Most films feature an instant in which everything abruptly changes for the protagonist(s) — what screenwriting manuals usually call the "inciting incident." Luke Skywalker finds his aunt and uncle murdered; Dorothy gets deposited in Oz via tornado; Mrs. Kramer walks out on Mr. Kramer, leaving him with their little boy; etc. An upheaval. Julia Loktev's magnificent new film The Loneliest Planet, however, may be unique in the way it pivots entirely on a single action lasting only a split second, occurring approximately midway through the narrative and cleaving it raggedly in two. It's not just that The Incident (as we'll call it) happens much later than usual — it also simultaneously alters everything and nothing. What happens doesn't push the story in a new direction. It's never once mentioned by the characters. It could conceivably never have taken place, except that its memory reverberates through every subsequent step.

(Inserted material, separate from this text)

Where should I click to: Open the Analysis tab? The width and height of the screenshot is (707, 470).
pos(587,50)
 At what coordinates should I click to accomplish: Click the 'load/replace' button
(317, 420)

Oh, right, the steps. Set in the mountains of Georgia — the country, not the state — The Loneliest Planet follows the hiking adventure of a happily engaged couple, Alex (Gael García Bernal) and Nica (Hani Furstenberg), who are evidently conducting a whirlwind backpacking tour of Eastern Europe, specifically seeking out the most remote and tourist-free locales. After finding a local guide (Bidzina Gujabidze), they set out for the Caucasus Mountains, and much of the movie's first hour consists of the trio walking.

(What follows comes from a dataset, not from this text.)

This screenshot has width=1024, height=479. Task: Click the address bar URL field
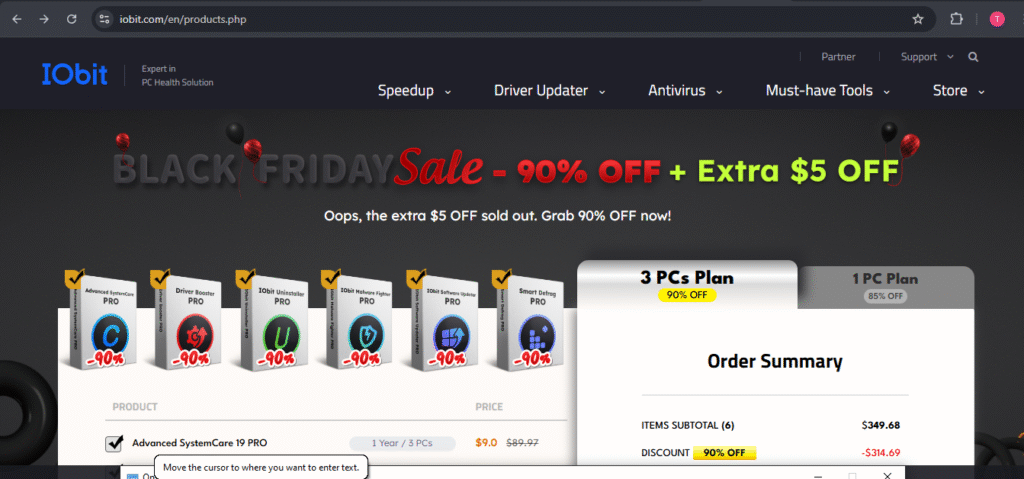pos(509,19)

If you're allergic to deliberately paced travelogues, this may be a deal-breaker for you, though Loktev does a remarkable job of keeping things interesting via precise compositions and offbeat rhythms. Alex and Nica share a playful rapport that tells us volumes about their relationship, and the landscape changes frequently and spectacularly enough to dazzle. What's more, it's clear something momentous lies in wait for these almost absurdly happy people, and the film milks this tension in the manner of the very best horror films.
Unfortunately, nobody can be told what The Incident is. You have to see it for yourself.

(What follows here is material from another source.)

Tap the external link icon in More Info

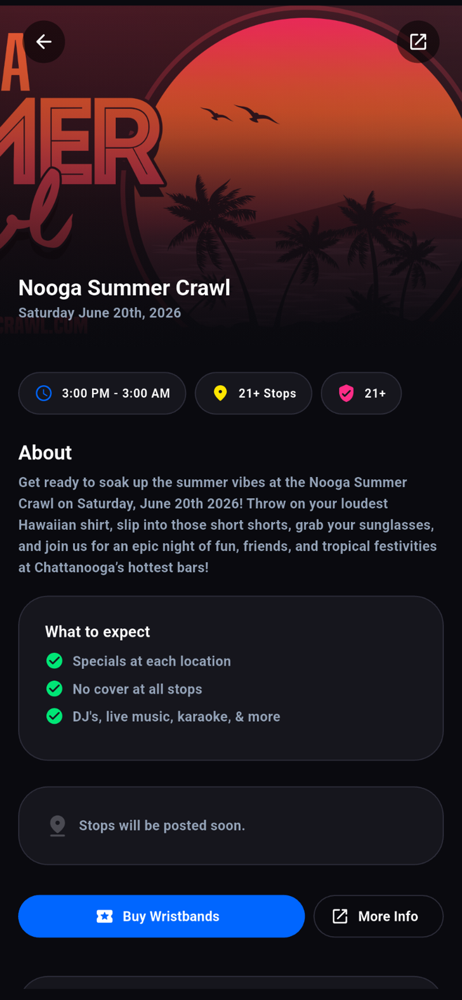340,916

It's important to talk around this moment not because it's a spoiler (though it definitely is), but because it's so genuinely unexpected, instantly redefining Alex and Nica's understanding of each other and themselves. (Loktev adapted her script from Tom Bissell's short story "Expensive Trips Nowhere," which was itself reportedly inspired by Hemingway's "The Short Happy Life of Francis Macomber.") Indeed, the first time I saw the movie I briefly thought I must have imagined it. The second time, the audience laughed, nervously, incredulously, as if they couldn't believe it had happened.
The radical change in Alex and Nica's dynamic, however, quickly confirms that it did. In a different location, this rupture would provoke a passionate argument, or find the couple at least temporarily going their separate ways; the film would be forced into a different mode. But it occurs in the middle of nowhere, and the presence of the guide inhibits any real heart-to-heart (not that it's clear what either of them could say, really), and so the three of them just keep walking, slowly, back to civilization, internalizing the repercussions as best they can.
It's in this masterfully tense, almost completely silent pas de deux (plus one) that the film achieves its tremendous power, exploding a bomb underneath the first half's blithe assumptions. Loktev's superb previous film, Day Night Day Night, examined the psyche of a suicide bomber, first by observing her mostly alone in a motel room and then by thrusting her suddenly into the overwhelming chaos of Times Square. Similarly bifurcated, The Loneliest Planet could have been called Together Alone Together Alone. At its heart is the question of how one begins to forgive the unforgivable, whether that means your partner or yourself. See it with someone you think you know inside-out, if you dare, and then wonder.